科学アドベンチャーシリーズ最新作『アノニマス・コード』発売記念:志倉千代丸さんインタビュー前編|現在のアニメ界、そして未来のアニメ界の行く道は?
アニメ界は大きな分岐点へ。今後も自分の作りたいものを求めてトライ&エラーは続く
――そんな志倉さんが今、一番興味があることは?
志倉:環境的には民放局がネットで同時配信を始めるなど今、大きく何かが変わろうとしているタイミングが来ています。新たな配信用スタジオも作ったことですし、ネットワーク配信に関しても何かできないかなと思っています。YouTubeを鎖国したら、Amebaさんみたいなところも増えると思うんですよね。なんて言っている僕も昨日、YouTubeに動画を上げていたわけですけど(笑)。
自分の作品がアニメになるなんて、昔は考えもしていませんでした。これまで僕が手掛けた「科学アドベンチャーシリーズ」の作品は、これから発売される『アノニマス・コード』以外、すべてアニメ化していただけたことはありがたいことです。

### [作業指示]
**A)** 記録のうち「Task: Click the」を含む行から記録の終わりまでを、空行を除いて番号付きリストとして並べてください。画像は答えに含めないでください。
**B)** 志倉千代丸さんのインタビューを、最後の文の後から書き進めてください。

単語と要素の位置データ
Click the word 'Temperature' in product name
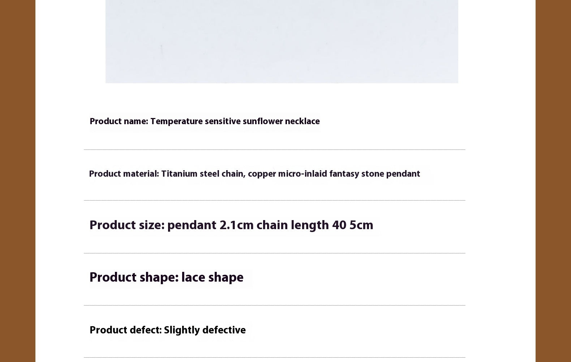The height and width of the screenshot is (362, 571). (x=176, y=122)
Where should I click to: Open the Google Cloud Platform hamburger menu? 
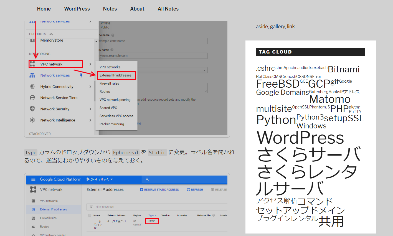[33, 179]
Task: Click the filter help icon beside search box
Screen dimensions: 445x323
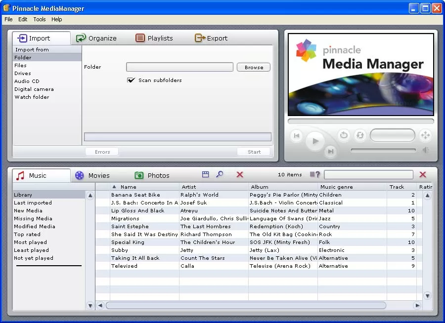Action: pyautogui.click(x=314, y=174)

### [各作業の解答]
**A)**
1. Task: Click the filter help icon beside search box
2. Screen dimensions: 445x323
3. Action: pyautogui.click(x=314, y=174)

**B)**
この大きな分岐点でアニメは効率性も含めてどんな進化をするのか。そのためにもいろいろ試していかないといけないと思っています。アクション俳優がモーションキャプチャーと声優をやって、それをベースにして作る2Dレンダリングでアニメを作ったとしても手直しはかなり必要なので、それなら最初から2Dで描いたほうがいいという結論になるのかもしれません。ですが、試行錯誤を繰り返すことで、技術の進化が進めばアニメ化のハードルも下がって、日本から発信できるアニメがもっと増えていくと思います。僕の作品もアニメにしていただけるんじゃないかという期待も込めて(笑)。
アニメやゲームなどエンタメ界の事情は目まぐるしく変わっていき、大人の事情も仕様の1つではありますが、とにかくモノ作りをしたいというマインドは人一倍強いので、今後もトライ&エラーで続けていくつもりです。
これまでの「科学アドベンチャーシリーズ」はすべてアニメに。新作ゲーム『アノニマス・コード』のアニメ化は?
――アニメ化への想いが強い志倉さんですが、これから発売される『アノニマス・コード』もいつかはアニメ化も?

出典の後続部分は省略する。